● WHAT THE EXERCISE ASKS: Repeat only the lines below from the one that contains "Given: Share 임영웅 ranking on Facebook" through the final line, exactly. Omit pictures.

━━━ EXERCISE INPUTS

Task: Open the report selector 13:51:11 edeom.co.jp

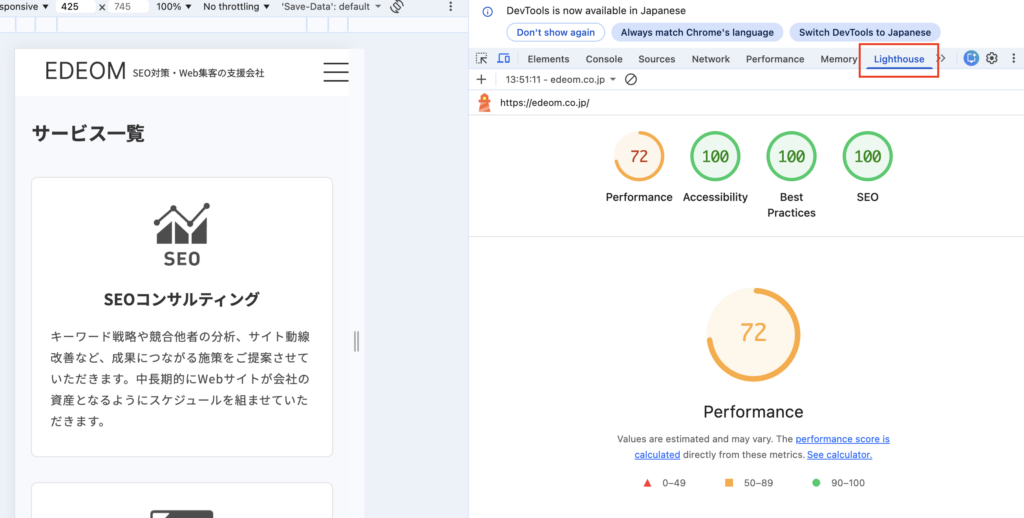Action: 560,79
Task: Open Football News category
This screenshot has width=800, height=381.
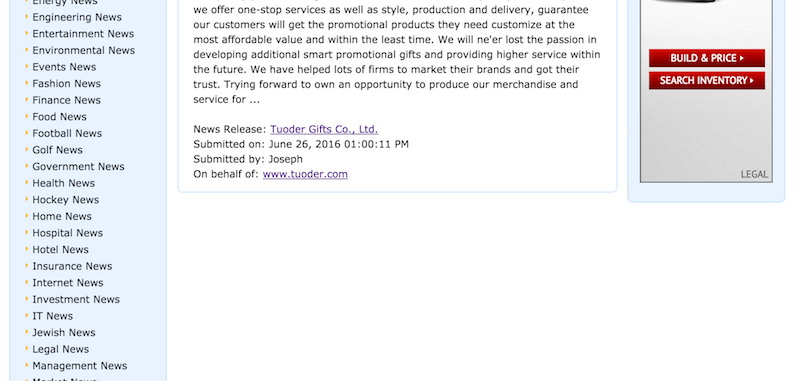Action: point(67,133)
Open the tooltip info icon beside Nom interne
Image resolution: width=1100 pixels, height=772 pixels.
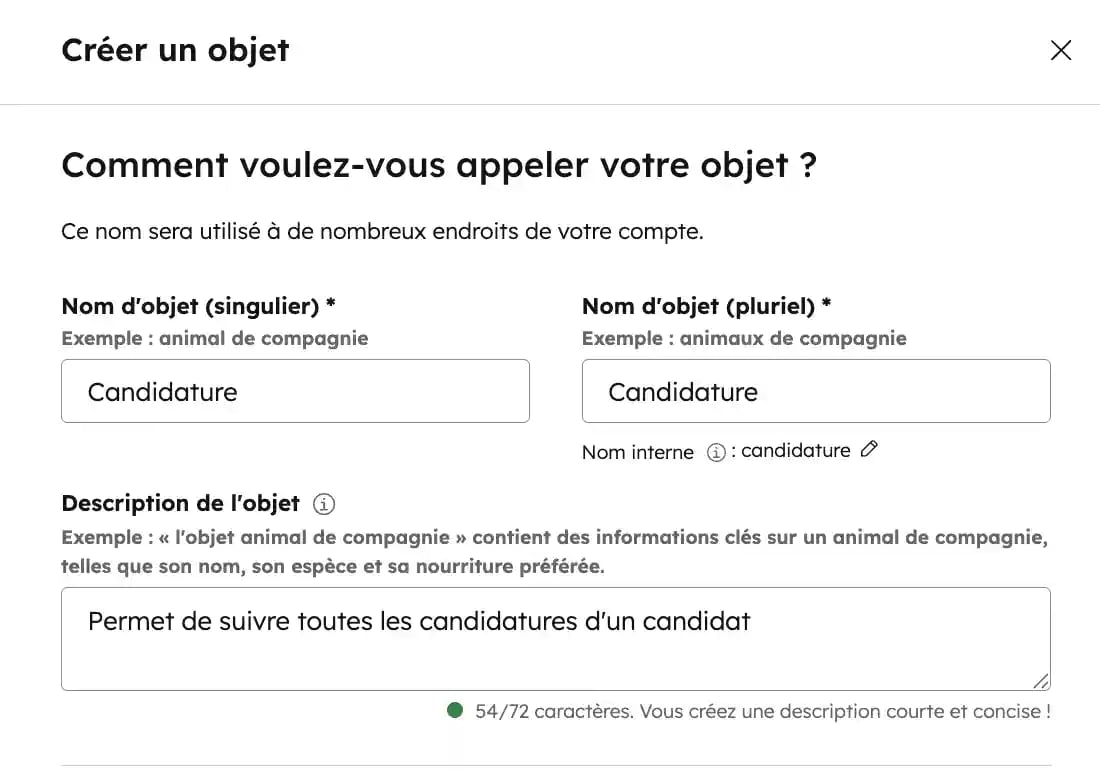716,452

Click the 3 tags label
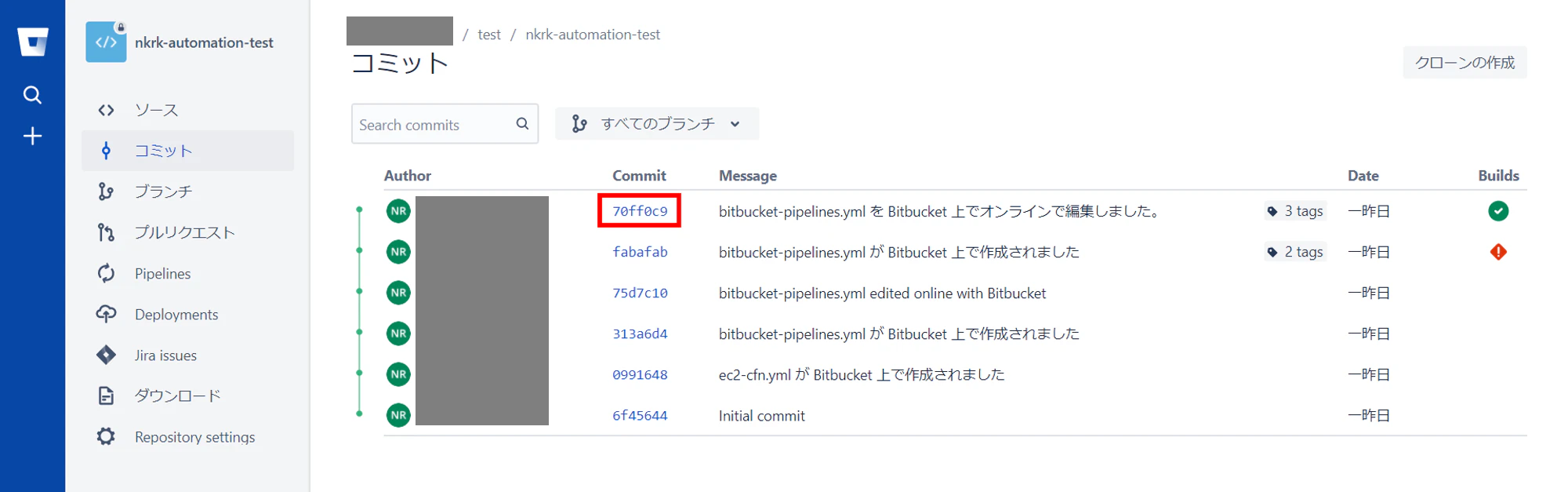coord(1294,211)
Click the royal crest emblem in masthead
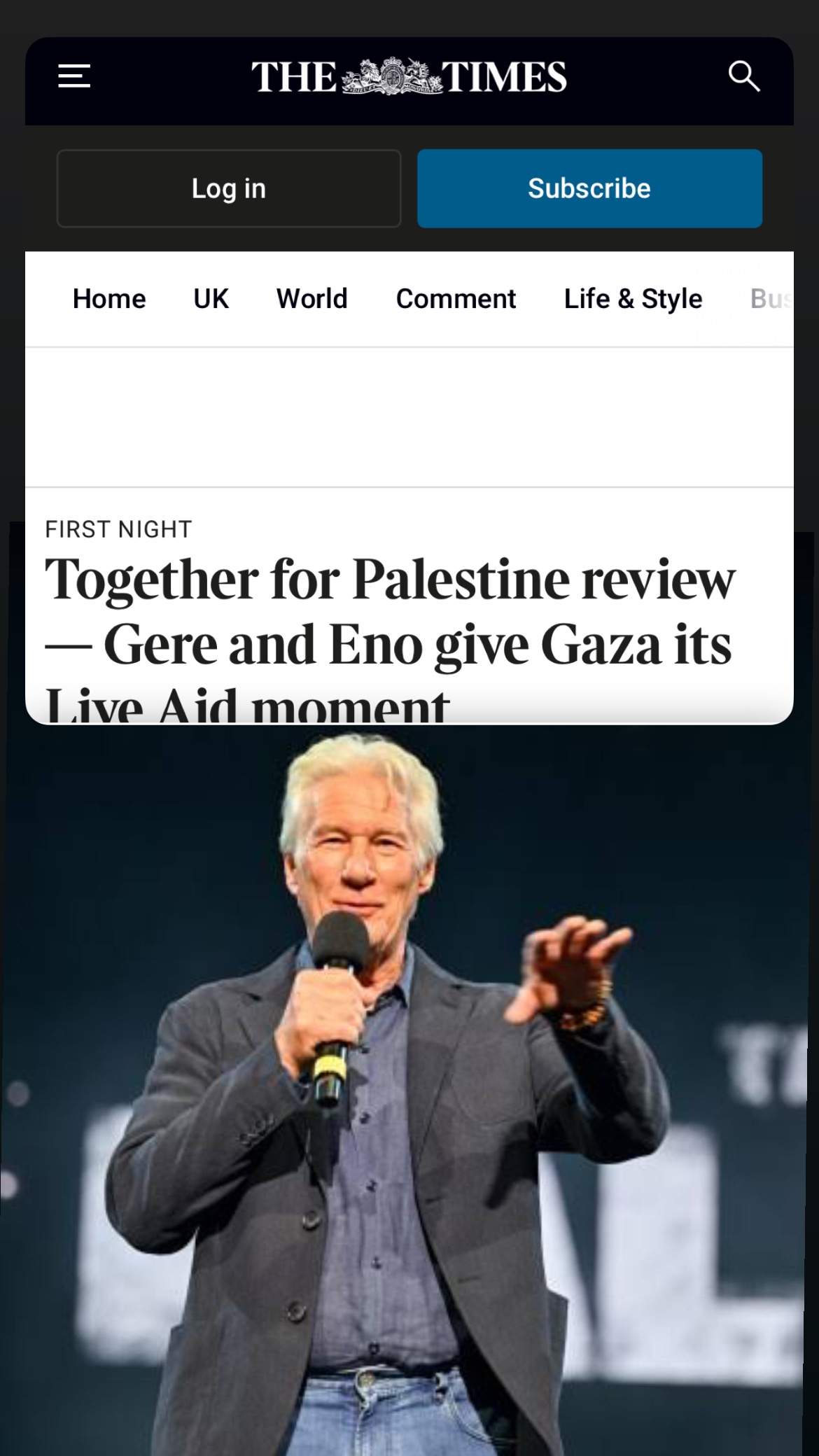Viewport: 819px width, 1456px height. (x=391, y=76)
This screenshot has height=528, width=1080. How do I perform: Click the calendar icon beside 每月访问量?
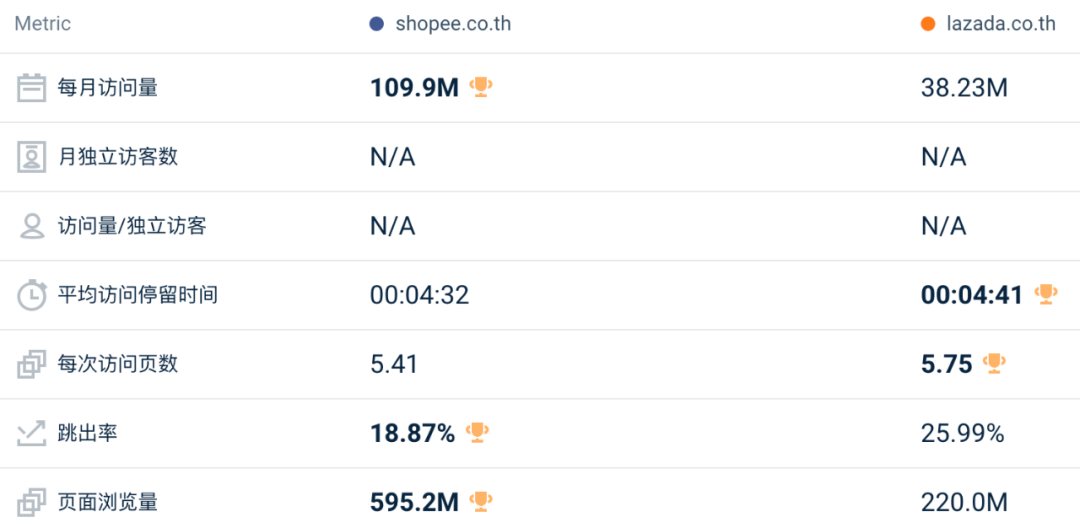point(31,88)
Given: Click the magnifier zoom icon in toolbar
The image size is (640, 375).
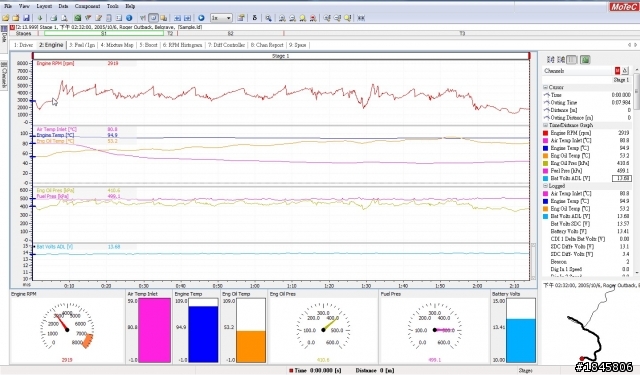Looking at the screenshot, I should (268, 18).
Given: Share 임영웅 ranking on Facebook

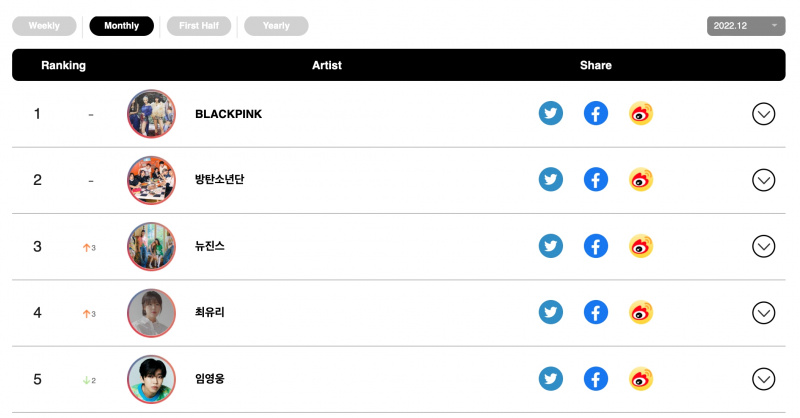Looking at the screenshot, I should (x=595, y=379).
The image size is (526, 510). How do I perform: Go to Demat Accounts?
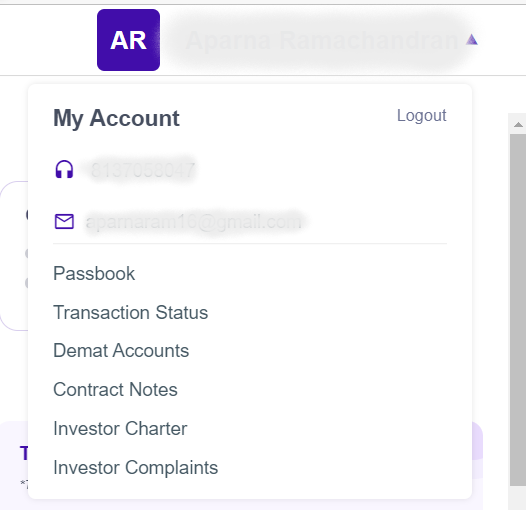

━━━━━━

● TASK OUTPUT:
Given: Share 임영웅 ranking on Facebook

Looking at the screenshot, I should (x=595, y=379).
The image size is (526, 510). How do I perform: Go to Demat Accounts?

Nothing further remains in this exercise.